|A looming El Nino might, maybe, bring welcome|
rain to California this winter, but could also
bring severe storms that cause mudslides
like this one during the 1997 El Nino.
First of all, it's August. Should we really be looking forward to winter that much?
Also, I've said it before and I'll say it again. Long range forecasts are often wrong. So take anything you hear about this coming winter's weather with a Mack truck sized grain of salt.
First of all, let's update ourselves on El Nino. It's a periodic warming of the eastern Pacific Ocean that disrupts weather world wide.
That's especially true if a particular El Nino is strong. This one is shaping up to be a doozy, possible the strongest on record or close to it.
They're calling the current building pattern the "Godzilla El Nino."
There is some basis for some of the winter forecasts inspired by this strong El Nino. More often than not, El Ninos cause wet winters in California and in the southern tier of the United States. Less reliably, but still quite often, an El Nino will cause a mild winter in the northern Tier of the United States.
So, that means California's drought is going to end, us New Englanders aren't going to shiver to death as we're buried under feet of snow like last year, and the South will have plenty of water for next spring's crops, right?
Not so fast. All kinds of other factors can influence the winter weather. El Nino is not the final arbiter.
The winter forecast is most crucial for California, which is still being crushed by an epic four-year drought. If El Nino brings those heavy winter rains to the Golden State, happy days will be here again, right?
Well, not totally. Even if the rains materialize, the drought is so deep that it might not be fully erased by a wet winter.
El Ninos also often make California warmer than average. If that happens during the winter, more of the precipitation would fall as rain, not snow in the high Sierra Nevada mountains.
That would be bad, because you want a lot of snow in the California mountains to gradually melt in the spring and summer to feed rivers that supply water to lowland communities.
El Nino rains in California might also come in the form of torrential downpours. Any rain would help of course, but torrential rains would also lead to flash floods, which are obviously bad for people and property caught up in them.
On top of that, maybe the El Nino rains this time might not materialize. Why? Well, there's something called the "Blob" which has been lurking off the west coasts of the United States and Canada for at least a couple years now.
The Blob is an area of unusually warm water that has set up out there. This isn't the same as the hot water associated with El Nino, which is down off the coasts of Central and South America.
The blob of warm water well to the north isn't usually there, especially in an El Nino. This blob could change weather patterns the way it did last year, steering storms away from California and leaving them high and dry again.
This "Blob" also contributed to last year's weather pattern that brought so much snow and cold to the Midwest and Northeast. Will the Blob attack in the same way this winter? Nobody is sure, and anybody who says they are sure is lying.

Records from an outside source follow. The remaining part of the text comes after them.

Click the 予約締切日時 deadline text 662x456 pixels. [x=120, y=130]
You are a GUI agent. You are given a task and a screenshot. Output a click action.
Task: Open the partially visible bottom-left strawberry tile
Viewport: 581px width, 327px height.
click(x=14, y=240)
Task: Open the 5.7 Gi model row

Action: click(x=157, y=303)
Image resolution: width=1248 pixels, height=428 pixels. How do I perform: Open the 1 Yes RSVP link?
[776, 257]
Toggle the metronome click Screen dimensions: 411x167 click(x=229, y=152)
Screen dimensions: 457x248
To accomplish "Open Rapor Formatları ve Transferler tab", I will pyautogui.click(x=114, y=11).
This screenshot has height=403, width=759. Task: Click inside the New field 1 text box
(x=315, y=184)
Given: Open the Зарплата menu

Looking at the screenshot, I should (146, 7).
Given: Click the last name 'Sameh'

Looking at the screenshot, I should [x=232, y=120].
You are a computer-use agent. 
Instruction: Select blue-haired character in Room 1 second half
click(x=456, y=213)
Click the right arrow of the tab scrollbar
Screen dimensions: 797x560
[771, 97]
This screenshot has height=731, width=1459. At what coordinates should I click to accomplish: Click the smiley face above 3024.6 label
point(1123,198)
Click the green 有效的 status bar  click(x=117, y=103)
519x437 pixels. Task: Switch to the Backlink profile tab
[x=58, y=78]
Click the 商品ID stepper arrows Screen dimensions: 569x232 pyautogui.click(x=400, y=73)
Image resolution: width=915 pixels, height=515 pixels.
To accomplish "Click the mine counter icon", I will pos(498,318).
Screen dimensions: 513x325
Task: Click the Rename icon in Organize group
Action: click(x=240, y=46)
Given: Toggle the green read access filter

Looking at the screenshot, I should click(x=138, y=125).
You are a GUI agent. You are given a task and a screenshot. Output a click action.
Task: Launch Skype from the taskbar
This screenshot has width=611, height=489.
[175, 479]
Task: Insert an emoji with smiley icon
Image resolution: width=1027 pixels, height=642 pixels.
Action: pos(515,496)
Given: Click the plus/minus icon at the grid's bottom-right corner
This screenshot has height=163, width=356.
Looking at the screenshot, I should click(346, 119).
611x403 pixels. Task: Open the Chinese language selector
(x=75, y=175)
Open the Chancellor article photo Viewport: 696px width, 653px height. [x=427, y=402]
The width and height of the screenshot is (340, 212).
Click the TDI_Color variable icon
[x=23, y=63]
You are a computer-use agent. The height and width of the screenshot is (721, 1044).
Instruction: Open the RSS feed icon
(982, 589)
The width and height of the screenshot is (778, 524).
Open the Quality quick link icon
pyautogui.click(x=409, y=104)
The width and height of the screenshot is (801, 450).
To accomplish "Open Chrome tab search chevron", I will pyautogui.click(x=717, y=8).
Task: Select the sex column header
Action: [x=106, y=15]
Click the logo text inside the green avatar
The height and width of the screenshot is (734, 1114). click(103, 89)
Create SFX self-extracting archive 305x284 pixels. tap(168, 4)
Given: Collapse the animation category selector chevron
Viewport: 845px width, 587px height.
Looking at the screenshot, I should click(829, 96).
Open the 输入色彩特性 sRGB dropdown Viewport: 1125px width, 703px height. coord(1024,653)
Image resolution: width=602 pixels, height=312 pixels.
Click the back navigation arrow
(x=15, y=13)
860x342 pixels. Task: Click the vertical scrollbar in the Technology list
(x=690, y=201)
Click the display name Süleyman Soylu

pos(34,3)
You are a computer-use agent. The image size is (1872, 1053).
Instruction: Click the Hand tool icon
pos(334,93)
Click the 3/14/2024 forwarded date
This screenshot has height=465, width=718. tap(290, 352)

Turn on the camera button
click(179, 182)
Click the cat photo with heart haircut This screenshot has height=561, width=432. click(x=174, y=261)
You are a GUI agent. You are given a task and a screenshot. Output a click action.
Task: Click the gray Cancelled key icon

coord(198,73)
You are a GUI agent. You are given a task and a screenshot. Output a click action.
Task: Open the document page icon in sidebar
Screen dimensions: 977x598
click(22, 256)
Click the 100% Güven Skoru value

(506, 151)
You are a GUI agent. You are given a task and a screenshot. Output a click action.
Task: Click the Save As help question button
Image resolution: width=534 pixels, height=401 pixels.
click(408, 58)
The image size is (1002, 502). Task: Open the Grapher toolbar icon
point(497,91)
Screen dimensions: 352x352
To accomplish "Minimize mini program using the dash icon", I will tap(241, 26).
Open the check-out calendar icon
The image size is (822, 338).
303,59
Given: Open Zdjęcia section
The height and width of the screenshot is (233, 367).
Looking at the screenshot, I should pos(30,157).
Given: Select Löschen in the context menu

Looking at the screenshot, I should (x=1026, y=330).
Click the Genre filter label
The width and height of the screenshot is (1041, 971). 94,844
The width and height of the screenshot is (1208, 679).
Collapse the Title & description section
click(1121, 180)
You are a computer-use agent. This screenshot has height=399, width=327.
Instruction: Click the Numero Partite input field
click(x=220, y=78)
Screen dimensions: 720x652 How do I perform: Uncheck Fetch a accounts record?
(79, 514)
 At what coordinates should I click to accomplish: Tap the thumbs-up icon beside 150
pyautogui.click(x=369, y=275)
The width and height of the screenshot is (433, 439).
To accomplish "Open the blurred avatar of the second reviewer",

There's also the possibility that El Nino could knock out "The Blob" ensuring the hoped for wet California winter. Who knows?
There are other complicated atmospheric and ocean cycles in the Pacific and Atlantic basins which can also screw up those nice, neat El Nino forecasts.
Plus, global warming has screwed up the atmosphere, making things less predictable for any particular location on Earth.
Other outfits are also starting to make their own wacko winter predictions.
The Farmer's Almanac just released its winter forecast, and they insist much of the northern United States, including the Pacific Northwest and New England are in for another bitterly cold and very snowy winter.
That's based on their secret formula for weather predictions. You need a grain of salt bigger than that Mack truck for their forecast, I'm afraid.
Bottom line: I'll tell you in March how the winter weather of 2015-16 turns out.